As far as sub-queries, the only examples I can think of right now are times where the key was compound and it slowed down processing and made the query verbose to include it all. What SQL engines usually do it assign an internal surrogate key, a kind of "row ID" per above. I simply took advantage of that feature to avoid carrying around the baggage of the compound key into the rest of the query. In other words, the query engine or RDBMS provides a de-facto surrogate key, and I took advantage of it without having to actually see it. (For this reason, SQL RDBMS are not really
BagAtational after all, as described above.)
Another case is where the table is controlled by another party and they didn't include a proper key. My stuff can only read it. It is somewhat similar to the logging example above. I couldn't practically say, "You've committed a relational sin, and therefore I won't do business with you." If people get word that Rel DB's don't play well with the existing world, they will fail.
{RelationalDatabase will work fine with the existing world. If someone provided data with duplicates, of course you'd need to reformat it for relational: either remove the duplicates, or add a row number. Formatting data to make it consumable by your database should be nothing new to you, TopMind. Would you condemn SQL as being unsuitable for the existing world because sometimes you need to format input data? No? Well then why engage in hypocrisy by attempting to condemn true relational for the same reason?}
But you are making the task harder by being personally obsessed with purity.
{If I provide you data in XML, do you claim that dumping the data into 'tables' is "making the task harder by being personally obsessed with tables"? Or are you just being a hypocrite at the moment?}
I don't see your example as equivalent. It's apples to oranges. It's not about which base tools we use, but about the features of them. Due to real world situations AND compatibility with existing RDBMS, it appears rational to accept the option of semi-bag tables until the point where clear downsides are shown. I don't want to give up useful features become some people are baggophobics or puriphiles.
There's probably a good reason why early SQL DBMS allowed semi-bags. They had working lab examples of early relational systems and could see the impact of strict versus loose when they tested it on real-world data and queries.
Early SQL DBMSes allowed "semi-bags" (!?) because there was a (largely mistaken) belief that eliminating duplicates would represent an unacceptable performance and resource hit. That's the only reason.
- Mistaken? Have they admitted their mistake since?
- Who is "they"? Do you mean HughDarwen? He was a member of the ISO SQL Standards Committee until 2004 and has always deprecated violations of the RelationalModel. ChrisDate is considered a leading authority on all aspects of databases and is the author of the definitive database text, AnIntroductionToDatabaseSystems, and he too deprecates violations of the RelationalModel. That is clear indication of recognition of a mistake, but one that neither of them made.

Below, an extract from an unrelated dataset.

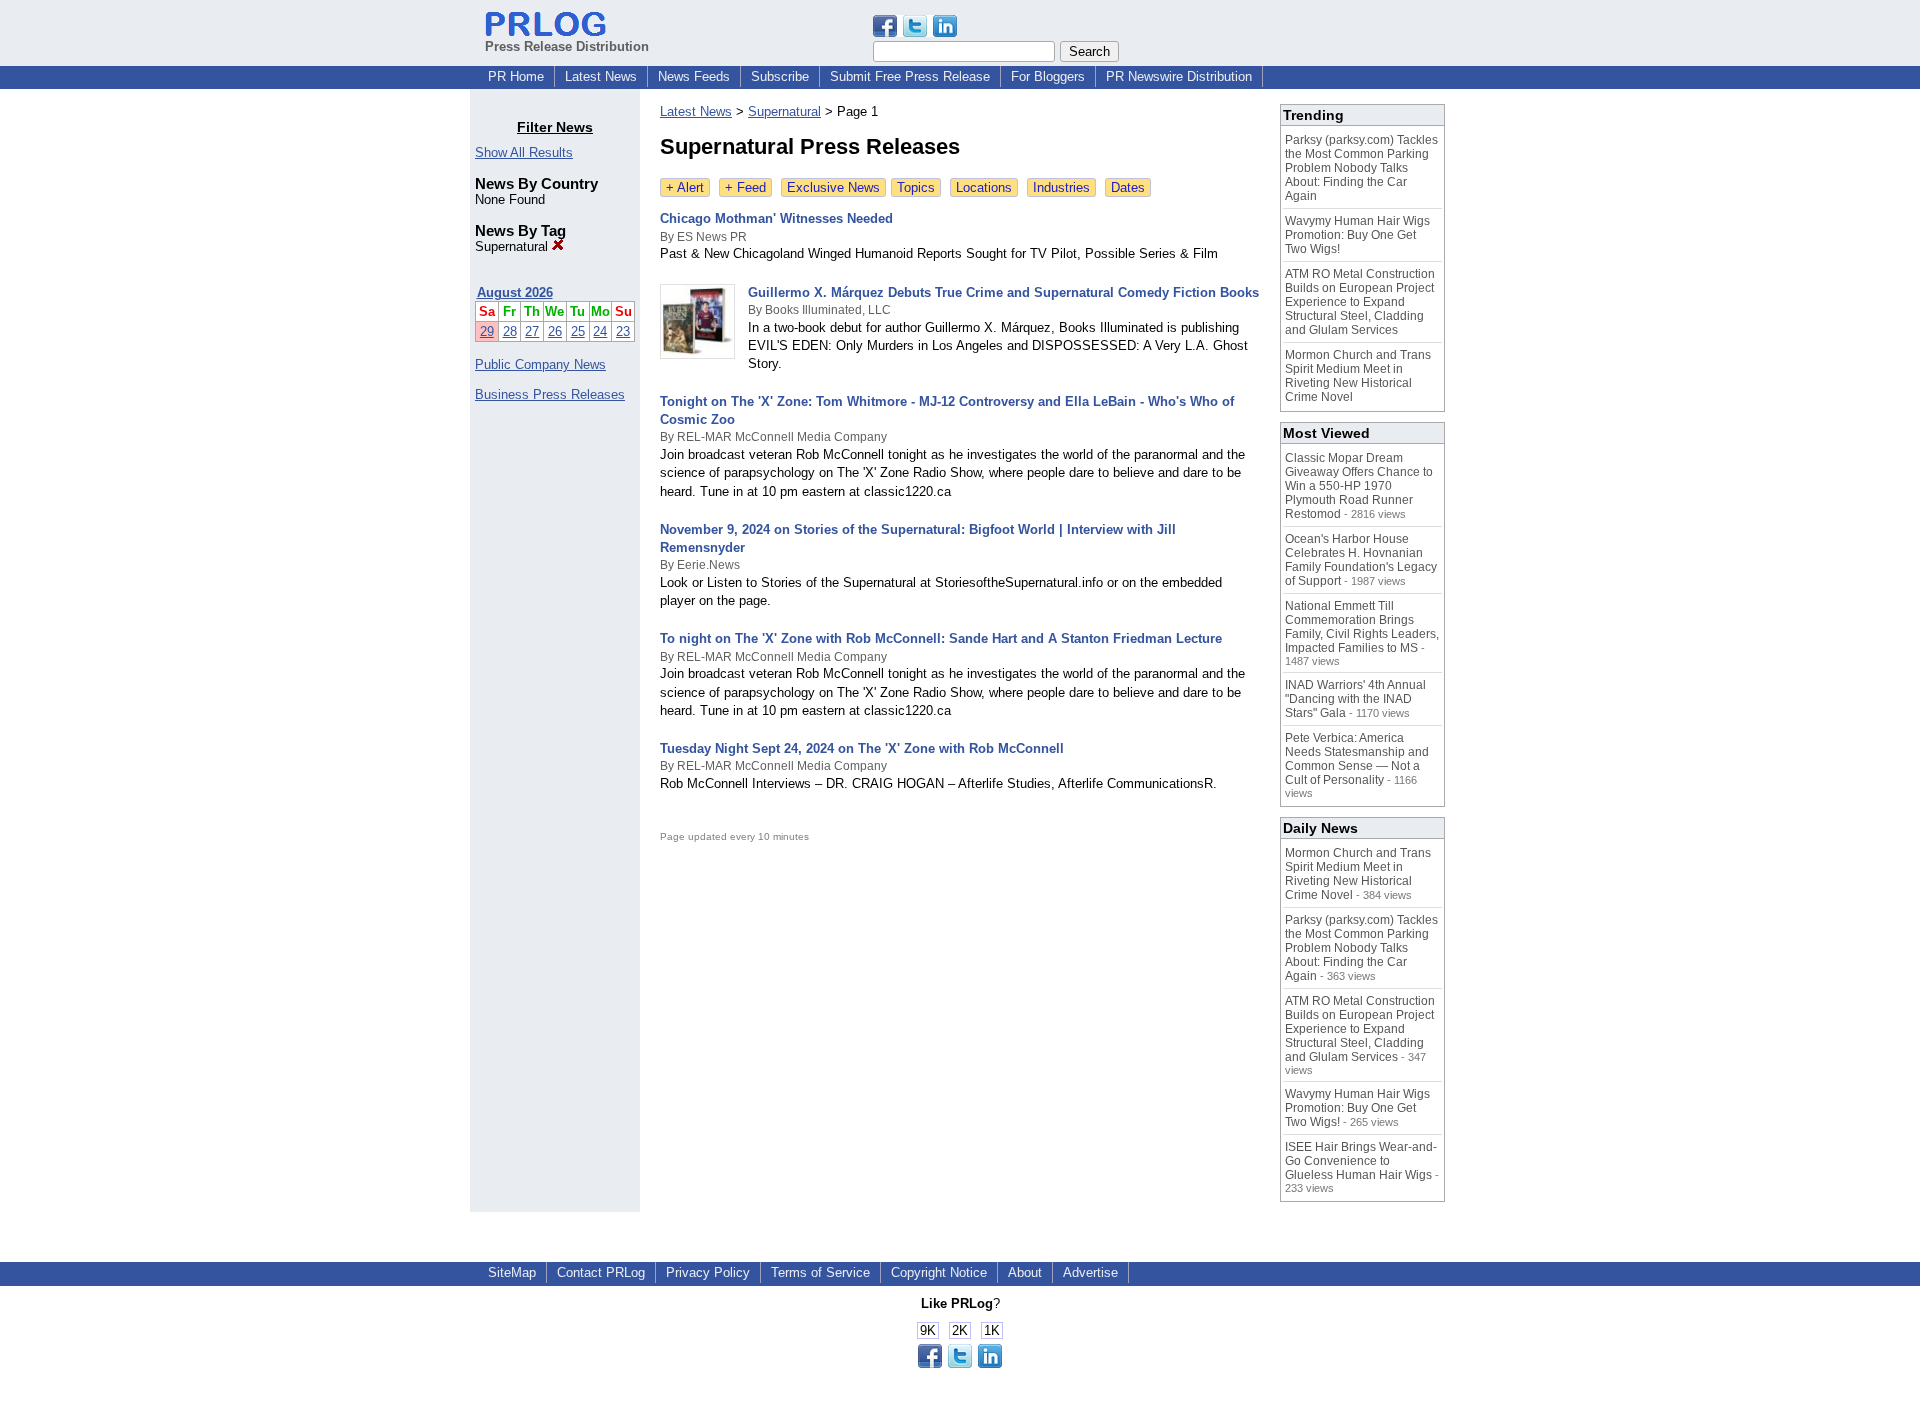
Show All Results (524, 152)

I doubt Oracle is going to own up to duplicates being a mistake, for obvious commercial reasons.
- Why should they, nobody's shown it's a big problem in practice. It only irritates pie-in-sky idealists.
- Actually, duplicates are sufficiently known to be a problem that SQL has a 'DISTINCT' option and UNION defaults to 'DISTINCT'! Many database educators advise students to always specify 'SELECT DISTINCT' and never use 'SELECT' on its own.
- Wow, a choice, what a concept! What about cleaning it up so that the "proper" way is the default (full key required), but an option marker to override it. Similarly I wish a Cartesian join required an explicit keyword when desired. Encourage good practices, but don't shove it down people's throat.
- Choice belongs where choice makes sense. In relational expressions, it makes no sense. Where it does make sense, at import and export, appropriate duplicate->non-duplicate and non-duplicate->duplicate facilities are provided. As I've asked before, can you conceive of any circumstance where it makes sense to maintain duplicate rows between data import and data export?
- Please clarify "between". I thought I gave plenty of examples already, such as the query user not being the (permitted) table creator, a common occurrence in big shops.
- As explained toward the top of this page, when importing/linking an external data source in a true relational system, if no primary key can be inferred an autonumber surrogate primary key can be declared. Not having created the table (or other data source) is not an issue.
- Declared where? If I don't have write/alter access to the table, I can declare diddly squat.
- In the true relational system. You know how MicrosoftAccess lets you "link" tables? You'll be able to do that in Rel, too. You can declare assorted options in the table linkage statements, including specifying that an autonumber surrogate primary key should be used.
- Linking tables in Access has limited functionality. It doesn't magically cut down all the boundaries between different DB's. Where would the surrogate index be stored? If there's 10 million records in it and we only have read access, does it make the 10 mil index on the client? Yikes. I've seen it get pretty bogged down if you don't plan those kinds of things well with big tables.
- Indeed. I don't pretend that linkage to external DBMSes is a wholly solved problem. This is the current work-in-progress. At present, when linking to external tables without an explicitly identified primary key, each retrieved row/tuple is simply given a unique ID. The table is not indexed.
- Back to our example, where is it "given"? How would Rel deal with such? Where would it put the "given" unique row identifier? Server? Client? Baghdad? MS-Access may be using the RDBMS's internal row number for such a table. Thus, technically it wouldn't be a bag. The devil's in the details.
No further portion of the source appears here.